One key lesson from other countries’ down payment programs is that financial institutions and homebuyers are more likely to participate in a uniform, widespread program than one that’s tightly tailored to a specific region. In Australia, where Ward is from, the nationwide First Home Owner Grant provides some variation in grant size by state. But the eligibility requirements are simple and uniform countrywide. Banks are very comfortable with the program and fill out the paperwork for home buyers as part of the loan process. As a result, more than 80 percent of first-time home buyers receive the grant.

“There are different needs and costs in different housing markets in the U.S.,” says Ward.

“You definitely need some level of variation. But if things like eligibility criteria and reporting requirements and application processes become fragmented across states and local jurisdictions, I don’t see that as a very fundamental change in the current set up other than pumping more money into the system.”

The varied success of other countries’ programs show that the U.S. needs to strike a balance between targeting the program tightly enough that it serves those who most need assistance and ensuring there’s enough participation to create ongoing political support.

For instance, England’s down payment assistance program has no income limits and is open to both first-time and repeat homebuyers. The government does attempt to target funds to those who need it by taking a share of the value if the home is later sold and by collecting interest on the home’s equity. Those who don’t need assistance are less likely to want to share their home’s equity, and therefore less likely to seek out the funding. Nonetheless, thanks to the broad eligibility, 63 percent of participants in England’s program could have purchased a home without the assistance.

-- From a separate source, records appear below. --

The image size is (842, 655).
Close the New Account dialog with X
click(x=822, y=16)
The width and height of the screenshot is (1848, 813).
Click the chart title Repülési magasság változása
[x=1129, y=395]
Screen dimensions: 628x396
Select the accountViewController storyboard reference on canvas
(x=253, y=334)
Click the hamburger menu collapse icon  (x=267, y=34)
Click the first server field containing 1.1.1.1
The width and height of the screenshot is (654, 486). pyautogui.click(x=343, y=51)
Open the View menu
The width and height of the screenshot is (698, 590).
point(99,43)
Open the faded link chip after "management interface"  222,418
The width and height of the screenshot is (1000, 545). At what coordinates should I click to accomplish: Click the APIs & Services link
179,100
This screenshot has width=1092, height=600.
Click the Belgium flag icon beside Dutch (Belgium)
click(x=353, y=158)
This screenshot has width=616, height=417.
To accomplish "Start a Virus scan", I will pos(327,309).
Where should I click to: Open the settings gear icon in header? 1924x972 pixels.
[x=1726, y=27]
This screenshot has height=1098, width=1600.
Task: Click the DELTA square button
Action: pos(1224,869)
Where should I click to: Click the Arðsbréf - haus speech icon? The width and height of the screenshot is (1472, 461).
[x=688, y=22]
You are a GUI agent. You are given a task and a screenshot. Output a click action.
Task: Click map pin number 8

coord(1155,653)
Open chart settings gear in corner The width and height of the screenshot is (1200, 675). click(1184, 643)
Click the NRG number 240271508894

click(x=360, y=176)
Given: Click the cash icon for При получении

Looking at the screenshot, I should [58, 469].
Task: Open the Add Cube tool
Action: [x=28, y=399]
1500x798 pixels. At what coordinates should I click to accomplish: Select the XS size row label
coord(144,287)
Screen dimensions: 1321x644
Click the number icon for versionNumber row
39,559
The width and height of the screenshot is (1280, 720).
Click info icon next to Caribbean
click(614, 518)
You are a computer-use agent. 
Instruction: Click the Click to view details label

Critics of both the proposed U.S. program and the ones in other countries fear that down payment assistance can actually exacerbate housing affordability by increasing demand without increasing supply. Ireland, England and Australia attempt to address inflation concerns by limiting down payment assistance to home buyers purchasing new homes. In New Zealand, first-time home buyers can get $5,000 towards a down payment on an existing home and $10,000 for new homes.

With $10 billion, the U.S. down payment assistance program could assist at least 500,000 people. It would likely help even more, since in many housing markets, buyers wouldn’t need the program’s maximum $20,000 down payment for their home. 

“Five hundred thousand additional homeowners is a great step in the right direction,” says Ratcliffe. “Especially if it’s targeted in a way that really serves people who have been cut out of homeownership in the past.”